==== DATASET RECORDS ====

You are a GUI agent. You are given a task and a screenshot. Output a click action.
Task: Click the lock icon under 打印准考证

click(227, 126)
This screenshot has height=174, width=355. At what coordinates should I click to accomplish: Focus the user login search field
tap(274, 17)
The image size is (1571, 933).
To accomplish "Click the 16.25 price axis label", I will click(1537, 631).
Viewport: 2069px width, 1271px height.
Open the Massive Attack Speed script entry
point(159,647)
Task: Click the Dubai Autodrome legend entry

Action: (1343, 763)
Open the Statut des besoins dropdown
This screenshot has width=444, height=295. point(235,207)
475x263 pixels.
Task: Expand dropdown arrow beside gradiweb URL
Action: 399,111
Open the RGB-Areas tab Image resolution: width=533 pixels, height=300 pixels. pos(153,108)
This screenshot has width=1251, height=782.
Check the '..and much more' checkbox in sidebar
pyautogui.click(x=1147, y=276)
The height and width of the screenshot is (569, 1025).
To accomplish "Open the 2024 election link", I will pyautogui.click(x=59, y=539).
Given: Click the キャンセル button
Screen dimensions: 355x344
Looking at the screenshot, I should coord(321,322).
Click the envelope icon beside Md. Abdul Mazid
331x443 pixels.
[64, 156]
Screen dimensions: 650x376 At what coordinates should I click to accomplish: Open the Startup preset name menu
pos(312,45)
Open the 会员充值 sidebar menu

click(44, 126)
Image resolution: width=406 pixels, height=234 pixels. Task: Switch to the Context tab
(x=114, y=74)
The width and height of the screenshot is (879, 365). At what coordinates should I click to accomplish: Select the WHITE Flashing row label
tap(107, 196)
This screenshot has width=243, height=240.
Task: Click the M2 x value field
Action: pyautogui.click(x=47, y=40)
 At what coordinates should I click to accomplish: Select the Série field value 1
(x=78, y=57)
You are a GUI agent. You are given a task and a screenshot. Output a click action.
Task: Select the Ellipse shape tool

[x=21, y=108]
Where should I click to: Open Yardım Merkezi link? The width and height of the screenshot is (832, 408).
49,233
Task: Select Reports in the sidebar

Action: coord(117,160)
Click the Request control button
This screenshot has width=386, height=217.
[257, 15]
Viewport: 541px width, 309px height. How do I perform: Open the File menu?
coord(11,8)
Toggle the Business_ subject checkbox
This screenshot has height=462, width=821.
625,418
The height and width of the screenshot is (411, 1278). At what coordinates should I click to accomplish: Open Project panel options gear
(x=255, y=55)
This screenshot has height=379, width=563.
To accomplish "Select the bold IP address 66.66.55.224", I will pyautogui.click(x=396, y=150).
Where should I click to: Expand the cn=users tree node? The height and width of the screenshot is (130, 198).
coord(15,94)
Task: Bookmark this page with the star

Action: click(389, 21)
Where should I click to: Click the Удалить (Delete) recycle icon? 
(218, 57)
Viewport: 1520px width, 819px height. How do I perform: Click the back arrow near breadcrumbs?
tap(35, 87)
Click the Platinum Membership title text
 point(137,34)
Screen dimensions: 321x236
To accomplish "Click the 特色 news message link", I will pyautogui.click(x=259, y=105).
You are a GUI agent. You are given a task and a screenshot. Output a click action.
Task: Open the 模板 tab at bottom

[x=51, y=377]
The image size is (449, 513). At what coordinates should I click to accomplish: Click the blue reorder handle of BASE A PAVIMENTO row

====

__THE EXERCISE__
Lay out every line of the listing above as a Markdown table with the columns Row and Line, numbering the rows in order and leaving out blank lines.

__SOLUTION TO THIS PROBLEM__
| Row | Line |
|---|---|
| 1 | You are a GUI agent. You are given a task and a screenshot. Output a click action. |
| 2 | Task: Click the lock icon under 打印准考证 |
| 3 | click(227, 126) |
| 4 | This screenshot has height=174, width=355. At what coordinates should I click to accomplish: Focus the user login search field |
| 5 | tap(274, 17) |
| 6 | The image size is (1571, 933). |
| 7 | To accomplish "Click the 16.25 price axis label", I will click(1537, 631). |
| 8 | Viewport: 2069px width, 1271px height. |
| 9 | Open the Massive Attack Speed script entry |
| 10 | point(159,647) |
| 11 | Task: Click the Dubai Autodrome legend entry |
| 12 | Action: (1343, 763) |
| 13 | Open the Statut des besoins dropdown |
| 14 | This screenshot has width=444, height=295. point(235,207) |
| 15 | 475x263 pixels. |
| 16 | Task: Expand dropdown arrow beside gradiweb URL |
| 17 | Action: 399,111 |
| 18 | Open the RGB-Areas tab Image resolution: width=533 pixels, height=300 pixels. pos(153,108) |
| 19 | This screenshot has width=1251, height=782. |
| 20 | Check the '..and much more' checkbox in sidebar |
| 21 | pyautogui.click(x=1147, y=276) |
| 22 | The height and width of the screenshot is (569, 1025). |
| 23 | To accomplish "Open the 2024 election link", I will pyautogui.click(x=59, y=539). |
| 24 | Given: Click the キャンセル button |
| 25 | Screen dimensions: 355x344 |
| 26 | Looking at the screenshot, I should coord(321,322). |
| 27 | Click the envelope icon beside Md. Abdul Mazid |
| 28 | 331x443 pixels. |
| 29 | [64, 156] |
| 30 | Screen dimensions: 650x376 At what coordinates should I click to accomplish: Open the Startup preset name menu |
| 31 | pos(312,45) |
| 32 | Open the 会员充值 sidebar menu |
| 33 | click(44, 126) |
| 34 | Image resolution: width=406 pixels, height=234 pixels. Task: Switch to the Context tab |
| 35 | (x=114, y=74) |
| 36 | The width and height of the screenshot is (879, 365). At what coordinates should I click to accomplish: Select the WHITE Flashing row label |
| 37 | tap(107, 196) |
| 38 | This screenshot has width=243, height=240. |
| 39 | Task: Click the M2 x value field |
| 40 | Action: pyautogui.click(x=47, y=40) |
| 41 |  At what coordinates should I click to accomplish: Select the Série field value 1 |
| 42 | (x=78, y=57) |
| 43 | You are a GUI agent. You are given a task and a screenshot. Output a click action. |
| 44 | Task: Select the Ellipse shape tool |
| 45 | [x=21, y=108] |
| 46 | Where should I click to: Open Yardım Merkezi link? The width and height of the screenshot is (832, 408). |
| 47 | 49,233 |
| 48 | Task: Select Reports in the sidebar |
| 49 | Action: coord(117,160) |
| 50 | Click the Request control button |
| 51 | This screenshot has width=386, height=217. |
| 52 | [257, 15] |
| 53 | Viewport: 541px width, 309px height. How do I perform: Open the File menu? |
| 54 | coord(11,8) |
| 55 | Toggle the Business_ subject checkbox |
| 56 | This screenshot has height=462, width=821. |
| 57 | 625,418 |
| 58 | The height and width of the screenshot is (411, 1278). At what coordinates should I click to accomplish: Open Project panel options gear |
| 59 | (x=255, y=55) |
| 60 | This screenshot has height=379, width=563. |
| 61 | To accomplish "Select the bold IP address 66.66.55.224", I will pyautogui.click(x=396, y=150). |
| 62 | Where should I click to: Expand the cn=users tree node? The height and width of the screenshot is (130, 198). |
| 63 | coord(15,94) |
| 64 | Task: Bookmark this page with the star |
| 65 | Action: click(389, 21) |
| 66 | Where should I click to: Click the Удалить (Delete) recycle icon?  |
| 67 | (218, 57) |
| 68 | Viewport: 1520px width, 819px height. How do I perform: Click the back arrow near breadcrumbs? |
| 69 | tap(35, 87) |
| 70 | Click the Platinum Membership title text |
| 71 |  point(137,34) |
| 72 | Screen dimensions: 321x236 |
| 73 | To accomplish "Click the 特色 news message link", I will pyautogui.click(x=259, y=105). |
| 74 | You are a GUI agent. You are given a task and a screenshot. Output a click action. |
| 75 | Task: Open the 模板 tab at bottom |
| 76 | [x=51, y=377] |
| 77 | The image size is (449, 513). At what coordinates should I click to accomplish: Click the blue reorder handle of BASE A PAVIMENTO row |